Yesterday, I was looking through my holiday cards I received and a friend wrote, “Hope you and yours have a wonderful Holiday Season.” Such a sweet greeting. I’ve read that phrase for years and never once thought about its intended meaning. Who are my ‘Yours,’ my people? Family and friends. The family I was born into, as well my chosen families, my communities; not just my best friends, but my acquaintances too. The strangers that I meet on the street, the subway. Everybody. The net is wide and everyone whose life we touch on any level are added to the group. We must take responsibility for our people.
I was saying goodbye to my parents in Missouri before returning back to NYC after the holiday and we had a heart to heart talk. I told them that their only job was to love one another. My Dad said, “That’s not our only job.” I disagreed with him, “No, Dad. If we can’t take care of our people, then any other job we accomplish has no meaning.”
Now that I’m back to my life in The Big Apple, missing my family terribly, I keep thinking back to that conversation. Am I taking care of my precious people? I can set and achieve every lofty goal in the world, but if I can’t achieve compassion for my neighbor, patience with my loved ones, or gratitude for what’s on my plate, then my goals are empty. They have no value whatsoever.
Life is seemingly hard. We get frustrated, worn down, and we lash out. We’re human. Part of being a human is hurting people unfortunately, intentionally or unintentionally. But hurt is hurt. In the moment, we may not feel like we have control of our words and actions because of our circumstances, but we definitely have control over the forgiveness, the apology, the thank you after the hurt has passed. Our only job is to love one another. And love isn’t all roses and romance. It’s digging deep and admitting we are wrong. It’s coming back after the argument and finding the apology. It’s saying thank you for what we receive despite the fact that very often we feel it’s not enough. That’s real love.

Given data =
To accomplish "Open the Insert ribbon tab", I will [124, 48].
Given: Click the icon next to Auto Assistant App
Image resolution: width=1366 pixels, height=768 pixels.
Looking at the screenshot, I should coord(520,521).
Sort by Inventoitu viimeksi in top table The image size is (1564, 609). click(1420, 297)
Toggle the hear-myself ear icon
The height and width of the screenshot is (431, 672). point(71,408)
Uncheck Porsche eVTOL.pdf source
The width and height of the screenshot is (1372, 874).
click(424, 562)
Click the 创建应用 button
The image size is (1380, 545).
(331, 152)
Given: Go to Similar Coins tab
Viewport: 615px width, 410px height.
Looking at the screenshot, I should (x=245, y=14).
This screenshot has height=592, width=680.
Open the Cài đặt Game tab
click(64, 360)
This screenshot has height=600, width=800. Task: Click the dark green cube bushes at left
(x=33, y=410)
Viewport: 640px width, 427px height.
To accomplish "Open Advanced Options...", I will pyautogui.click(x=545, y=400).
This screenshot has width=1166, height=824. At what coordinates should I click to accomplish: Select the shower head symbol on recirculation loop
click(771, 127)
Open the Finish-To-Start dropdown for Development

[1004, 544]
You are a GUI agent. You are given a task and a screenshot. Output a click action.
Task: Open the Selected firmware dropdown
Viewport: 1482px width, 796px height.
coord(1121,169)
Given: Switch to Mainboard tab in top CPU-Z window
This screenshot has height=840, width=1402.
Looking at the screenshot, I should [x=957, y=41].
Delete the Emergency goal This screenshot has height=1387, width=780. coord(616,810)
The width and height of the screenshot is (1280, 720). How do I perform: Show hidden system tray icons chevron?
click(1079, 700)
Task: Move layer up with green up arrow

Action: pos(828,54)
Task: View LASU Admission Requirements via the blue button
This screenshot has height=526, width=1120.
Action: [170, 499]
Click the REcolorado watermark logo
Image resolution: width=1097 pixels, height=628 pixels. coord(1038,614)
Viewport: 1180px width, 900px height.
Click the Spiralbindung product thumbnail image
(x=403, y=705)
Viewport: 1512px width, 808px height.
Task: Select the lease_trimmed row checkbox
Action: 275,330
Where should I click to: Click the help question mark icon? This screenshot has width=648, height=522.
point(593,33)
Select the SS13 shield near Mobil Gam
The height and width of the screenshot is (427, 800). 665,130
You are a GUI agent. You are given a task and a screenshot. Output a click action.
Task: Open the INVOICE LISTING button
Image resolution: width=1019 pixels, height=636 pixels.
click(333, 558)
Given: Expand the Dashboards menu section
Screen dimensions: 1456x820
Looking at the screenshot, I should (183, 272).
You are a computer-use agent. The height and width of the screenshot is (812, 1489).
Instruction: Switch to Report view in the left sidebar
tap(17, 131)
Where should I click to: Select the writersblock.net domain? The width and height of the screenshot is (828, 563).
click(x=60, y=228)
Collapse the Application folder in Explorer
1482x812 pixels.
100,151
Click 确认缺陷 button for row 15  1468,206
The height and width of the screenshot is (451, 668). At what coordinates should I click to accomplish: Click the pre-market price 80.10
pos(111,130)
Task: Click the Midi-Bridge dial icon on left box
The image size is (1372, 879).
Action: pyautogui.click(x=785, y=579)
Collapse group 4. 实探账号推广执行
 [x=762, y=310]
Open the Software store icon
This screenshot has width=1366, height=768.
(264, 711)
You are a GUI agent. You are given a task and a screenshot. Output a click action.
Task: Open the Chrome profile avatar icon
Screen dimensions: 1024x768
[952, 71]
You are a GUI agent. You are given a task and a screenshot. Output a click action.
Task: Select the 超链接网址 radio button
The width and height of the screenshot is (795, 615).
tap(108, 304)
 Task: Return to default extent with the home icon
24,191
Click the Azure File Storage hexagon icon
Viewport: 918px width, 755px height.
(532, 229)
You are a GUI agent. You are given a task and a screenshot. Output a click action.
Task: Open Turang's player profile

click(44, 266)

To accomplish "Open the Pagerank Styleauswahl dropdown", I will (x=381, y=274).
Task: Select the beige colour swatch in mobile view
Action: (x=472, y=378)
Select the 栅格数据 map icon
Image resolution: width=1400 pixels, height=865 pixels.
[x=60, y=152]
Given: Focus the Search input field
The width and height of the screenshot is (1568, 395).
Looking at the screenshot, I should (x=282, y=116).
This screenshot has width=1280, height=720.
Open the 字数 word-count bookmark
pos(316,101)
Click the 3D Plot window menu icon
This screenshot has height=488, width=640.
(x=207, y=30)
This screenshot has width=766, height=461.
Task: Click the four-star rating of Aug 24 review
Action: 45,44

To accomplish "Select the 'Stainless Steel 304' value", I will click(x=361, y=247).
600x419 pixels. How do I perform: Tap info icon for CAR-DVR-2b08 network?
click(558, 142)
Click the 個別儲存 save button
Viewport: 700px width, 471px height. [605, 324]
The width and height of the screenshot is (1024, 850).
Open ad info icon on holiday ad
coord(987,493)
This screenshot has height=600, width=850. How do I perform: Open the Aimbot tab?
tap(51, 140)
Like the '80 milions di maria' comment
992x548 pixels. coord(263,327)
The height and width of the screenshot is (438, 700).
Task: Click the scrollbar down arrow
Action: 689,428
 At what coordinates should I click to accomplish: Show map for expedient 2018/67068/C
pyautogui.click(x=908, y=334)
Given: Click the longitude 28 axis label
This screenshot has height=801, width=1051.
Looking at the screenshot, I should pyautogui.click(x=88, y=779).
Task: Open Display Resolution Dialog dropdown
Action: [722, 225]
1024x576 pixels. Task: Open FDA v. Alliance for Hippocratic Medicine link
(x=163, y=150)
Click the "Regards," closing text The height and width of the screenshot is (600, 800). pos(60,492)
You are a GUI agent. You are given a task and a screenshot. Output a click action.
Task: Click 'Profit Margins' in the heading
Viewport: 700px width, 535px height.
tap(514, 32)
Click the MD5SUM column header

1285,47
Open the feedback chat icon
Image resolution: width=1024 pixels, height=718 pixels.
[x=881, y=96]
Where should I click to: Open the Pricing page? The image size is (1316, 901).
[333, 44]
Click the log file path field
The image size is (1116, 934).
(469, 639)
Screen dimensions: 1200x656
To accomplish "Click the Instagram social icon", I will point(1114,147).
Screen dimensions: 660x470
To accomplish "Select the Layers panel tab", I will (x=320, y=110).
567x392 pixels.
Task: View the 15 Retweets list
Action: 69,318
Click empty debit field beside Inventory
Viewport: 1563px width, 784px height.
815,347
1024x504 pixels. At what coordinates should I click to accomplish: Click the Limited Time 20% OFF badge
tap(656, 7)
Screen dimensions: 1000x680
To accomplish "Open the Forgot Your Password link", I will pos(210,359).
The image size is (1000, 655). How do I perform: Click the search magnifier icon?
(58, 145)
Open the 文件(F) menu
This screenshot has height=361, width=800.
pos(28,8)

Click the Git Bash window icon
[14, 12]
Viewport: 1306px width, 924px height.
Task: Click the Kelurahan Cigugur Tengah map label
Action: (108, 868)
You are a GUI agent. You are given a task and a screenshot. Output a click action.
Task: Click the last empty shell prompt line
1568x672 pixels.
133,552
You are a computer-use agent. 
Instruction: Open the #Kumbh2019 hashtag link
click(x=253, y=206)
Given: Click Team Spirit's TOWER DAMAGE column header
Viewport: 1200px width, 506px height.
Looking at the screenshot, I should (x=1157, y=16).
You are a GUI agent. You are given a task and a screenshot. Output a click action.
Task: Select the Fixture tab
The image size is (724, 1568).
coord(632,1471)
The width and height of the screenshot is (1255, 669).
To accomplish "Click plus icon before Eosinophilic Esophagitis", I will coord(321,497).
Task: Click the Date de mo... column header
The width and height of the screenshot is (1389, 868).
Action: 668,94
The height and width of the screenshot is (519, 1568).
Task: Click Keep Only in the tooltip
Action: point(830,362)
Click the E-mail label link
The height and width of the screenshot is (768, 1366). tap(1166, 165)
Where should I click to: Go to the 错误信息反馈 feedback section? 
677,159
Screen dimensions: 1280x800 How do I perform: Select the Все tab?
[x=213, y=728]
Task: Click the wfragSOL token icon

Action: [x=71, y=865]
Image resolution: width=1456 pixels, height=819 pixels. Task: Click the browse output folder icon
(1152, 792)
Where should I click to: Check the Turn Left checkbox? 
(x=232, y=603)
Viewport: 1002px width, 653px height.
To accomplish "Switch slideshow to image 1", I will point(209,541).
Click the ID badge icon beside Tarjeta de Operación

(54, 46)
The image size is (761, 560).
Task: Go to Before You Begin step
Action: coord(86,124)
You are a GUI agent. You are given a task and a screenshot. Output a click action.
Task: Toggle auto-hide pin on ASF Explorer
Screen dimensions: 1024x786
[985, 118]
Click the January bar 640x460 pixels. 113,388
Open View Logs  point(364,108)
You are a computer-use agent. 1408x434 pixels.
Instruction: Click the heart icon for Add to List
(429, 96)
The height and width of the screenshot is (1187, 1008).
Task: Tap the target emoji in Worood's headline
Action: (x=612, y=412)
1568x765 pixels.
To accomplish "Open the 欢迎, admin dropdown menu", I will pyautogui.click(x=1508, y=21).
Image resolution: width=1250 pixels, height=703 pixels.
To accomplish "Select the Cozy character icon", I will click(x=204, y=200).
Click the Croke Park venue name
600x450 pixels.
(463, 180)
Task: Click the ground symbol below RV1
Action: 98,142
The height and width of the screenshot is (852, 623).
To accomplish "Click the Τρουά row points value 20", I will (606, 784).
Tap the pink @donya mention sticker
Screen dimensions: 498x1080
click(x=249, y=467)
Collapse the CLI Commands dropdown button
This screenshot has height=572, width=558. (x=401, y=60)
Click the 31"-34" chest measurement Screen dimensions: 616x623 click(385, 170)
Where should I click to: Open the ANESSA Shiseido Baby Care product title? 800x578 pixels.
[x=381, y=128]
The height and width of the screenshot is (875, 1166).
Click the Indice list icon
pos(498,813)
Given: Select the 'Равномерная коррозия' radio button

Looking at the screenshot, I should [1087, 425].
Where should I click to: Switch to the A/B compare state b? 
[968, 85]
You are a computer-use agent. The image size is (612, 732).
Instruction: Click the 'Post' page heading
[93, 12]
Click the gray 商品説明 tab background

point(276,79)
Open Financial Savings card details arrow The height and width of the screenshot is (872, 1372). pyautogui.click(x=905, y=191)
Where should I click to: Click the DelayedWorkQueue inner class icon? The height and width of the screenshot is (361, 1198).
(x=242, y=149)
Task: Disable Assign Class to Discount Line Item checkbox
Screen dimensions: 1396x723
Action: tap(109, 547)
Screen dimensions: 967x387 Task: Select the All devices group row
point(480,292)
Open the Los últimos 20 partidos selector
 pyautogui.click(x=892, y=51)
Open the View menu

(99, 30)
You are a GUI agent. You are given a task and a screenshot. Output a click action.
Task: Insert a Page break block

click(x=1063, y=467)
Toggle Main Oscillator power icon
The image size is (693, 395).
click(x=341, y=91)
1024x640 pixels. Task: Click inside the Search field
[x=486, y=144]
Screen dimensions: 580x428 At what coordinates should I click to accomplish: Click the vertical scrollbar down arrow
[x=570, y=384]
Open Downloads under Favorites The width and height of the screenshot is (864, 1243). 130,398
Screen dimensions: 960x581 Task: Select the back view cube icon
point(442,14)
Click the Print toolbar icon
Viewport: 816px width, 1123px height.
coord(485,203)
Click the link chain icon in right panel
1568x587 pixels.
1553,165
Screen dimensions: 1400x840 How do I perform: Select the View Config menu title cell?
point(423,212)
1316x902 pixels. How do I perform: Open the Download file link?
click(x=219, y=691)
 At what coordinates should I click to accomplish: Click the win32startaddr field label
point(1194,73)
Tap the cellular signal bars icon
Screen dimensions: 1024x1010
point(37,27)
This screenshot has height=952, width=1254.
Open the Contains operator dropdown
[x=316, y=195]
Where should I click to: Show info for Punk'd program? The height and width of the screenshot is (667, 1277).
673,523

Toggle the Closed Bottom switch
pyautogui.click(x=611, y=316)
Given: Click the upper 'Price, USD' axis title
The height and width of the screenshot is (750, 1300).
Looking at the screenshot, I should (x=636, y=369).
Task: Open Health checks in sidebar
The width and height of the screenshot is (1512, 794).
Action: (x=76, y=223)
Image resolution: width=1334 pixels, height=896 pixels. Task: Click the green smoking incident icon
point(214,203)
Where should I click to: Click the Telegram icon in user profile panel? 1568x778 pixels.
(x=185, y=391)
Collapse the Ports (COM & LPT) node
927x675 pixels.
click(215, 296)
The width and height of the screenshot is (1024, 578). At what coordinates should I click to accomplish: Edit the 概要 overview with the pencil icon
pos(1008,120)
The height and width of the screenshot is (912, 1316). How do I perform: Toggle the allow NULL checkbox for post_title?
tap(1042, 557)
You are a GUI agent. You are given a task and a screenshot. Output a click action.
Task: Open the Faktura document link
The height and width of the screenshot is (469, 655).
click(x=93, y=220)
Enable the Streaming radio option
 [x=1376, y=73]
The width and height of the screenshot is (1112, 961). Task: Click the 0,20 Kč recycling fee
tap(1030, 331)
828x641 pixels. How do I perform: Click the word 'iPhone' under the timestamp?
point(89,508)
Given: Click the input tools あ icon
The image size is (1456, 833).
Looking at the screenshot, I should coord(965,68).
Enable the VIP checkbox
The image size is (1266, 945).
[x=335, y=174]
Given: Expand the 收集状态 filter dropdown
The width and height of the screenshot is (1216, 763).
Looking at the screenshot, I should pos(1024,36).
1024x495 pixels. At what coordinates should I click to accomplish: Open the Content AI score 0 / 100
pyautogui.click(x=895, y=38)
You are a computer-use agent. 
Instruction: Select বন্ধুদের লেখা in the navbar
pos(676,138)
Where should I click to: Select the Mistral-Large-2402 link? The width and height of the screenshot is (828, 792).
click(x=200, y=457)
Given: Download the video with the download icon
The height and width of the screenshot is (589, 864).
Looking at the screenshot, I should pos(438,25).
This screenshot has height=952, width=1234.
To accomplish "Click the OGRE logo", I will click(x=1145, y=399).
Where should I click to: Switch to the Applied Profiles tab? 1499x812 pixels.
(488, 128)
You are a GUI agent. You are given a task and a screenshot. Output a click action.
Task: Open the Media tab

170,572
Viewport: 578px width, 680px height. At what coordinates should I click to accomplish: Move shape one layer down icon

To do =
1) In the reflection on "you and yours," what did the writer tell their parents was their only job?
2) Continue the reflection on "you and yours" from its final sentence.
The items have no connection to the reflection on "you and yours."

Answers per task =
1) To love one another.

2)
I have some pretty lofty goals set for 2015, but I want to take a step back before I start mapping them out. I want to look at the details of my life that build the foundation for my bright future. Without these details, no online program I purchase to create a blueprint for my year, no life coach I hire to help me stay on course, no retreat I go on to keep me centered and grounded will get me any closer to my goals if I can’t expand myself in the answers to these questions below. It’s a day by day thing. I plan on checking in every night with myself to see how I did. I know for a fact the answers won’t always be good ones. But the good news is I get to wake up the next day and try even harder. That’s how we meet any goal anyway, building day by day with our efforts.
How kind can I be when I feel like being curt?
How much patience can I have when I am frustrated?
How much compassion can I show to others that are struggling?
How much forgiveness can I offer when I feel I have been wronged?
How grateful can I be even though I sometimes feel like I am lacking?
How sweet can I be despite my sour thoughts?
And on a sweet and sour note, I leave you with this recipe. Sweet and sour flavors are complementary. They balance each other out. Some friends generously gifted me with Meyer lemons from their tree in California, but if you can’t find them, regular lemons will be just as delicious. I wish you all sweetness for the coming year, to You and Yours.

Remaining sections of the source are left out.